The suit alleges that CPS harms children in PMC by:

• exposing them to abuse and neglect by substandard providers;

• separating them from siblings, significant family members and their communities;

• failing to provide them with necessary mental health services;

• inflicting emotional harm by moving them too often; and

• severe mismanagement and understaffing, leading to a lack of caseworker visitation.

These problems are even reflected in a 2010 state-commissioned study of how the courts treat kids in PMC. Judges interviewed for the report complained of CPS caseworkers, prosecutors and attorneys ad litem often being unprepared for six-month court hearings. The report also stated that due in large part to a high caseworker turnover rate, these children typically have more than one caseworker.

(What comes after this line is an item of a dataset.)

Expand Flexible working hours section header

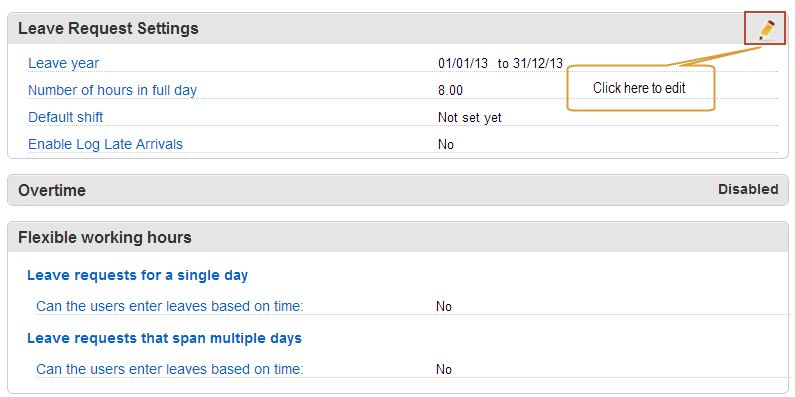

While these children are in CPS care, the state is required to ensure their safety and well-being by actively seeking permanent homes for them. By failing to do so, CPS has subjected them to "permanent harm on an ongoing basis, in violation of their legal rights."

Children's Rights calls for "special expert panels" to review all PMC kids who have been moved more than four times, and all those who've been in PMC for two years, to ensure their needs are being met. The organization is also demanding that children be placed only in nationally accredited homes and facilities.

Yet the suit doesn't state who should be on those expert panels, or how they should be appointed. And it's similarly vague on how the state is supposed to meet its demands of finding permanent placement in a timely manner.

The lawsuit comes on the heels of what officials and other players in the world of family services say is a complete redesign of the foster system, and that a lawsuit now will only impede the process. CPS officials say they have a plan — for real — this time. They say the lawsuit would only do more harm than good.

But in 2010, the state's Adoption Review Committee said the same thing — of the foster system itself.

"There is increasing evidence to show that our foster care system is sometimes doing more harm to our children than good," the committee reported.

To better understand just how broken the state foster care system is — and has been for ages — wrap your head around this: In November 2010, while DFPS was getting ready to roll out its redesign, which was going to show everyone how the system would no longer be deplorable, staff members at a residential treatment center called Daystar beat a 16-year-old boy, hogtied him and threw him in a closet to slowly asphyxiate to death.